What the task requires :: On how many lines of these entries does the word "layer" occur? State the number alone.

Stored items
+ + + + + + +

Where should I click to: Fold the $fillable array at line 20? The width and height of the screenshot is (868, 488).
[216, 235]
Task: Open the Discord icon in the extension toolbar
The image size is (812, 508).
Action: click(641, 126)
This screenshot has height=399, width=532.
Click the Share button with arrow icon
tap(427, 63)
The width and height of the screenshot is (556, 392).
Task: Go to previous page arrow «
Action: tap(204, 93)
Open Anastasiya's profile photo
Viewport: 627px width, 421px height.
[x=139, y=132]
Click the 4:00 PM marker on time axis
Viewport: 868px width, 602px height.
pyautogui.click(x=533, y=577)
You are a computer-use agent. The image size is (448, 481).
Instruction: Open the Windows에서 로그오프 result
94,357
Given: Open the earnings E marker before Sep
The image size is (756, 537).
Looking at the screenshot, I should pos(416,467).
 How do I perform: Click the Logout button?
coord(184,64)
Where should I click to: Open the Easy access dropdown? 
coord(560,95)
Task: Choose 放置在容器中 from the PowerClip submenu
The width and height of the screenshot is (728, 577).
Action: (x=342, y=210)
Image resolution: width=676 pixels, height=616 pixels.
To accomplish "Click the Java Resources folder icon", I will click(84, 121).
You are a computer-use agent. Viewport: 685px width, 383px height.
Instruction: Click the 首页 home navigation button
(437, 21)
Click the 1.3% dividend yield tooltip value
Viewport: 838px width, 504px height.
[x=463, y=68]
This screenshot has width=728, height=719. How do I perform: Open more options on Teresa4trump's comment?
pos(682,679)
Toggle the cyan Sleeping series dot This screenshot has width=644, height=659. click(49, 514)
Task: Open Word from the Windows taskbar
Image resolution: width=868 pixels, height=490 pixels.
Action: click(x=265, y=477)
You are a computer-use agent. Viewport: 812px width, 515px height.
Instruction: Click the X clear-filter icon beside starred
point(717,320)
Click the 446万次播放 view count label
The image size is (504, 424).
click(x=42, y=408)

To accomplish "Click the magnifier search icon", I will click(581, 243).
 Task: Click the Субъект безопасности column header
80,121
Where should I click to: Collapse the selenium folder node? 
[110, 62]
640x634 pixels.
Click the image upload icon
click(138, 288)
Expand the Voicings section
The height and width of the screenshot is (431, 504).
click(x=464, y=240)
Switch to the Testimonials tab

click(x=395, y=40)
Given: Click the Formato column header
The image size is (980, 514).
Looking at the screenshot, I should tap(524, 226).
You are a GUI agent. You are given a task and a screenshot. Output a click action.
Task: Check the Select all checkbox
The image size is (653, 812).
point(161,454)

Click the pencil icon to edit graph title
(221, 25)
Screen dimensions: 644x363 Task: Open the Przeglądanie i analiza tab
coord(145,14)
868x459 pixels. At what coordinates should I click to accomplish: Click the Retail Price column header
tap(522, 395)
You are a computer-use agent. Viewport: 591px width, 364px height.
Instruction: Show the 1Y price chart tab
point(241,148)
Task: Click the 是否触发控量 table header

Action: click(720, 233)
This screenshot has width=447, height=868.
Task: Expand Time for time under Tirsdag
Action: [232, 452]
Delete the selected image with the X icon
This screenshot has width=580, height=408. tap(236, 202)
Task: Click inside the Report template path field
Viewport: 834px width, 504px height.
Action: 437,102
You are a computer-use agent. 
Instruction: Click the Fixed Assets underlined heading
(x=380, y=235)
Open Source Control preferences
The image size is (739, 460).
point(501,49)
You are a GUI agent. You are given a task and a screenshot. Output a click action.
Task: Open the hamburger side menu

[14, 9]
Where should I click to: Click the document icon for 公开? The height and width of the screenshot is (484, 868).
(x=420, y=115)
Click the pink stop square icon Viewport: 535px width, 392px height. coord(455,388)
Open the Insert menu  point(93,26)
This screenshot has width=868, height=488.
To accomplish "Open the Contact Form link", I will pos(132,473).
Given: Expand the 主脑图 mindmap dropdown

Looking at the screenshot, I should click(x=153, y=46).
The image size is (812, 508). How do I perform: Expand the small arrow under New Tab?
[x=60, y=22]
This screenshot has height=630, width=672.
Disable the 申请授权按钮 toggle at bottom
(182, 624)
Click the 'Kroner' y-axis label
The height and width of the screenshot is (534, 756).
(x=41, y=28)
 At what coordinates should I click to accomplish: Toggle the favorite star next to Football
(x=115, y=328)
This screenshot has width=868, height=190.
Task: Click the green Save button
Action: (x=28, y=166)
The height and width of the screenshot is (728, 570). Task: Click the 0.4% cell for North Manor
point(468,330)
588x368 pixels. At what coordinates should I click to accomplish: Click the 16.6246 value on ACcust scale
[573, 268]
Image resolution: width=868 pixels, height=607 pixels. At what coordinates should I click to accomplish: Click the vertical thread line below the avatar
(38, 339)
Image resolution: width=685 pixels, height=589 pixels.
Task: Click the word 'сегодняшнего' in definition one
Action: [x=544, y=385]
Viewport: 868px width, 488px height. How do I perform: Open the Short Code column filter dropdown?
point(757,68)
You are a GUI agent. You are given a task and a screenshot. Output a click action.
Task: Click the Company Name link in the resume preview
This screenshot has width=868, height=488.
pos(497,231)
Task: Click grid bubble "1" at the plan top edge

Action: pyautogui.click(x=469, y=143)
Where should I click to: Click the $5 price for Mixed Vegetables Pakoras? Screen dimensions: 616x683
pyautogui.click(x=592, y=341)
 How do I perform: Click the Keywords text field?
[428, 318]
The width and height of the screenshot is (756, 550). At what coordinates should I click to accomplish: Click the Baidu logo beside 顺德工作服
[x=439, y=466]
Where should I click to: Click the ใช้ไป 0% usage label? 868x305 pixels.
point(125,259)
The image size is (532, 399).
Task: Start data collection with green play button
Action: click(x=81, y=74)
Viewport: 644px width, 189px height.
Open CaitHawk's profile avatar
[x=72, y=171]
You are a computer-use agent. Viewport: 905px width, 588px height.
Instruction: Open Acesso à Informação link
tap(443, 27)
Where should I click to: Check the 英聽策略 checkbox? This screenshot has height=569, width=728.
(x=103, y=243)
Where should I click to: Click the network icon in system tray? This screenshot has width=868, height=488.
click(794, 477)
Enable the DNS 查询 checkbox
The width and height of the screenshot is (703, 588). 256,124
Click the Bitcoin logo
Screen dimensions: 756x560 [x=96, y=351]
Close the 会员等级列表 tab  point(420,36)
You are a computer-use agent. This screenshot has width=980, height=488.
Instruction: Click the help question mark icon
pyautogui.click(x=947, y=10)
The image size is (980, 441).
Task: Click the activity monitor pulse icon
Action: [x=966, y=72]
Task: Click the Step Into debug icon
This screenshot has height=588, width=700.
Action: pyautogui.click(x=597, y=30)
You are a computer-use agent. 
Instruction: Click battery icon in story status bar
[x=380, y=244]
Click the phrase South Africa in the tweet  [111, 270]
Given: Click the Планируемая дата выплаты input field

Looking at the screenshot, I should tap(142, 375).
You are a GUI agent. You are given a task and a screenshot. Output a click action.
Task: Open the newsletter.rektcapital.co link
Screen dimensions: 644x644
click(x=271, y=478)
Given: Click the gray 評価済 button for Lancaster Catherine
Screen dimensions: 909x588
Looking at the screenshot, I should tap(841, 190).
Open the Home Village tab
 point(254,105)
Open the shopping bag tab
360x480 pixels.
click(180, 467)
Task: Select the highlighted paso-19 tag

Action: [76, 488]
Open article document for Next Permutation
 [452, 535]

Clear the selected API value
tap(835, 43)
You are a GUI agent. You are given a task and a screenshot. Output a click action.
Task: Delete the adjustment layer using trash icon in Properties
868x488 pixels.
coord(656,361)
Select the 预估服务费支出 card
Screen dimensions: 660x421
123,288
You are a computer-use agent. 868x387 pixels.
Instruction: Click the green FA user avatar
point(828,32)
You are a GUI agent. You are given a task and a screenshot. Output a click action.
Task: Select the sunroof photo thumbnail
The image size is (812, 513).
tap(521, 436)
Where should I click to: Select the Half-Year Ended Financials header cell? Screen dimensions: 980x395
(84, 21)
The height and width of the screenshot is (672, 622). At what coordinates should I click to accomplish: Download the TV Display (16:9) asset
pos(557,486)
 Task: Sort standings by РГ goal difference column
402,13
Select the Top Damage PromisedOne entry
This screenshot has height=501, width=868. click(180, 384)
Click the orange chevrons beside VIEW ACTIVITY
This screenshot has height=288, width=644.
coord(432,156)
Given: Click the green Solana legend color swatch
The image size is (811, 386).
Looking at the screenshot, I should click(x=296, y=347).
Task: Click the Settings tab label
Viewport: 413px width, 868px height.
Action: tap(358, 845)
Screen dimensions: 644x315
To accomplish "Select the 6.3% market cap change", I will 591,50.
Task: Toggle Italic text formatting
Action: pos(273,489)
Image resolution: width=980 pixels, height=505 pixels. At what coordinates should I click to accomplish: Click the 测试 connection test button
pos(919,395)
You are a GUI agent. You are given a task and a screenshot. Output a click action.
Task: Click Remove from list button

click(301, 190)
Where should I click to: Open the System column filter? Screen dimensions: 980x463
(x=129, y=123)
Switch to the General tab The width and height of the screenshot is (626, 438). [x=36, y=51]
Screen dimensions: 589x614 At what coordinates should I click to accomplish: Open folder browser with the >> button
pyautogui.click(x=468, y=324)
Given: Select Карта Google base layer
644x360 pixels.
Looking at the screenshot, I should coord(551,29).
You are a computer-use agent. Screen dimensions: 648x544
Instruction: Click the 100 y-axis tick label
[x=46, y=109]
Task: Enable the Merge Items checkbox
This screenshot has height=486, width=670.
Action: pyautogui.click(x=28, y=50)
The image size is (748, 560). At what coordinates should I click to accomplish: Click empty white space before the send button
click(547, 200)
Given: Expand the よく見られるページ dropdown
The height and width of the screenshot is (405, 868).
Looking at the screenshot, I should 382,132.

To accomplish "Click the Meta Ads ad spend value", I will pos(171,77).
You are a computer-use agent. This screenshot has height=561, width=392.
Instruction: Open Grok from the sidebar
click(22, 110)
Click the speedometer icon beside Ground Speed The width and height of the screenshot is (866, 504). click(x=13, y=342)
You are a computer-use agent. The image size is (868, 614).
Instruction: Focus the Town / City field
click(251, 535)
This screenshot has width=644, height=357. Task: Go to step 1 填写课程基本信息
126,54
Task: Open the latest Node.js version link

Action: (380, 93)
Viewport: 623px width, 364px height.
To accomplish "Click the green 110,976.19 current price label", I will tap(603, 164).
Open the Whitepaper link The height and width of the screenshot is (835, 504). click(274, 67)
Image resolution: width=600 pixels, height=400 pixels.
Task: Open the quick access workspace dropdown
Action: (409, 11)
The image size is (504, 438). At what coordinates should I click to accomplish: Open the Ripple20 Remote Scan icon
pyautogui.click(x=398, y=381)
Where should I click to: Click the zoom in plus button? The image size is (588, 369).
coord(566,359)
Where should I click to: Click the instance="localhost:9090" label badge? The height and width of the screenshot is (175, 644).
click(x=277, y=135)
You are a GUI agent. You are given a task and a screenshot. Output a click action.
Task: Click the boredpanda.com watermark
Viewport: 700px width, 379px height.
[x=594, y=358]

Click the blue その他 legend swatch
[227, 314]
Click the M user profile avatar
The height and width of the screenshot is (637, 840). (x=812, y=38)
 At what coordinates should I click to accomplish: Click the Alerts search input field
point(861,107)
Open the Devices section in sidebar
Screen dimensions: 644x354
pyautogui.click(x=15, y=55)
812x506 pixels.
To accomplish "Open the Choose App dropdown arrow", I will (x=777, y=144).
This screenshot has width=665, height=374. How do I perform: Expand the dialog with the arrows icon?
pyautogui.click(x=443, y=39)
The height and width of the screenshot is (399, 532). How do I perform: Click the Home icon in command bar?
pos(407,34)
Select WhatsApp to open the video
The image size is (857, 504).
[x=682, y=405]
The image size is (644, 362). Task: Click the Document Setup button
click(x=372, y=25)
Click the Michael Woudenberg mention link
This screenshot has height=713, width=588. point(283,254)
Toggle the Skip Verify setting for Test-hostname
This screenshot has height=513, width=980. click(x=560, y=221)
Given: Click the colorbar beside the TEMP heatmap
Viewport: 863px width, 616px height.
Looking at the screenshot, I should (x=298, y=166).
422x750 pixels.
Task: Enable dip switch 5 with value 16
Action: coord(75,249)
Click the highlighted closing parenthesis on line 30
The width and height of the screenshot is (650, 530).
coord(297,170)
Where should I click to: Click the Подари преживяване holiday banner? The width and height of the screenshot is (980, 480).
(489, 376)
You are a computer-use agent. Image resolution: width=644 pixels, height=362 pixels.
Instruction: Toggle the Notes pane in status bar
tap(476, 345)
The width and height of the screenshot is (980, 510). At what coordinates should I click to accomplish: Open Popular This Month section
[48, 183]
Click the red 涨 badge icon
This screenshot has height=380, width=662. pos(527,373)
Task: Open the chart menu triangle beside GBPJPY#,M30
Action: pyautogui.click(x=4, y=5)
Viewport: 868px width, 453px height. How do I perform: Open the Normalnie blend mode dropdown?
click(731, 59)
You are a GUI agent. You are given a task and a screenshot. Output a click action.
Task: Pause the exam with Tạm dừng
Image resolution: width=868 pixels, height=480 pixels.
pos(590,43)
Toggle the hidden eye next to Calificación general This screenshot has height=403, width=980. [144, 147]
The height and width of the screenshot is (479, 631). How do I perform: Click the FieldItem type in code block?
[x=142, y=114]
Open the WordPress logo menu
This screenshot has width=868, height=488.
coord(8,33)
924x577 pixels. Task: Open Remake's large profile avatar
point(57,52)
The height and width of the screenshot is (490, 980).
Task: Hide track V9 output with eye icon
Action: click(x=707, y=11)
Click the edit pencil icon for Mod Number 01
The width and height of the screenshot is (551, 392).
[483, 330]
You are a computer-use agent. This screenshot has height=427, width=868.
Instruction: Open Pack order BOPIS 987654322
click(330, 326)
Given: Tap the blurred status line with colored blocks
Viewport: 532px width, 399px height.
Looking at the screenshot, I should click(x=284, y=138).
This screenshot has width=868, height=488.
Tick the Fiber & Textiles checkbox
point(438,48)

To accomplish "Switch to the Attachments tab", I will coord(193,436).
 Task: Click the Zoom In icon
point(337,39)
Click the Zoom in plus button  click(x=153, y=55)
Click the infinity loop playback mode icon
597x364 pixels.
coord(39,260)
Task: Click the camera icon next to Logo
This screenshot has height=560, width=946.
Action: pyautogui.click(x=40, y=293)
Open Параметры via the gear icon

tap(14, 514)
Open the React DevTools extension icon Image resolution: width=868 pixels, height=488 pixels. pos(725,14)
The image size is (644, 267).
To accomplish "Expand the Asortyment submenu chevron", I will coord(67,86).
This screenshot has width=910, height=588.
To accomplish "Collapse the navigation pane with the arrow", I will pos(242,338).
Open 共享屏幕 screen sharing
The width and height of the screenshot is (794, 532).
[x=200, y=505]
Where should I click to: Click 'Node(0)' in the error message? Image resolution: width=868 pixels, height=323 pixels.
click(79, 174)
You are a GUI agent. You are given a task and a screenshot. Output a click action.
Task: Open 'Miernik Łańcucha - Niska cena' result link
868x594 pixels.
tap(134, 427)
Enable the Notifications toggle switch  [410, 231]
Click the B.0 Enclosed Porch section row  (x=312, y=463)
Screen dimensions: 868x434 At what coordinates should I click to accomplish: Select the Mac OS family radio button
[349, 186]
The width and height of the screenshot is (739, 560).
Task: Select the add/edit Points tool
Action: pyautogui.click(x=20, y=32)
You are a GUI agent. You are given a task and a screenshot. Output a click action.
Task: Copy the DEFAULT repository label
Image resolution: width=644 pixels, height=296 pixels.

+ + + + + + +

Response area :: 2